### TASK DETAILS
From the entries provided below, copy each line that contains the word "icon".

### GIVEN RECORDS
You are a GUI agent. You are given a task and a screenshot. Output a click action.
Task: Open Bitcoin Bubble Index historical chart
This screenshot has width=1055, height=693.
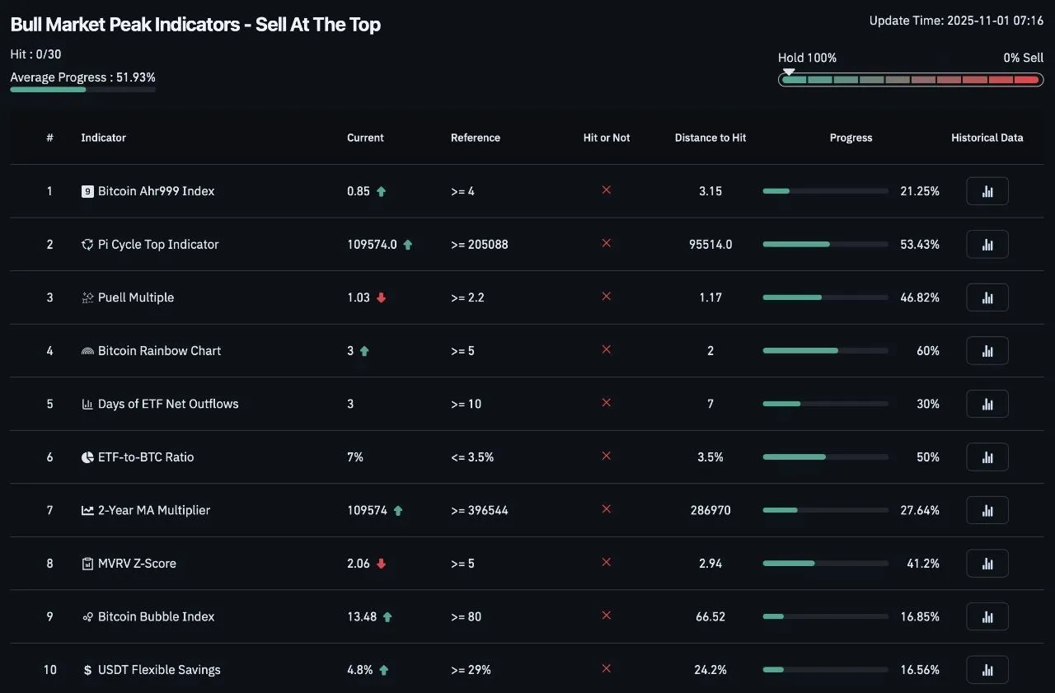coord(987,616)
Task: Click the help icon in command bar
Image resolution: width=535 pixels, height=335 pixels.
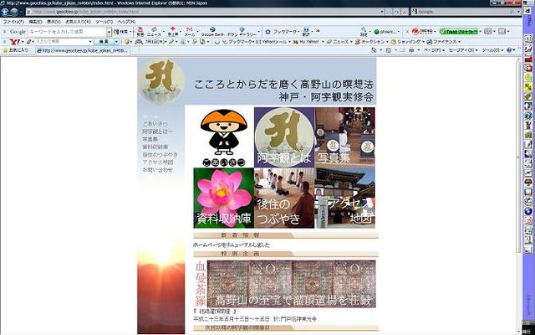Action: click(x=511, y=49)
* * *
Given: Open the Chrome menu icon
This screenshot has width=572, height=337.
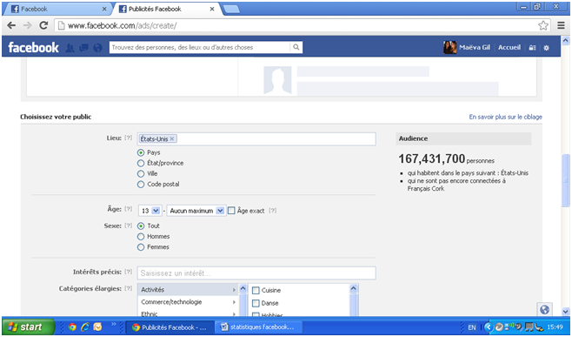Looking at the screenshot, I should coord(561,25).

### TASK RESULT
Task: Click the help icon in command bar
Given: Open the Chrome menu icon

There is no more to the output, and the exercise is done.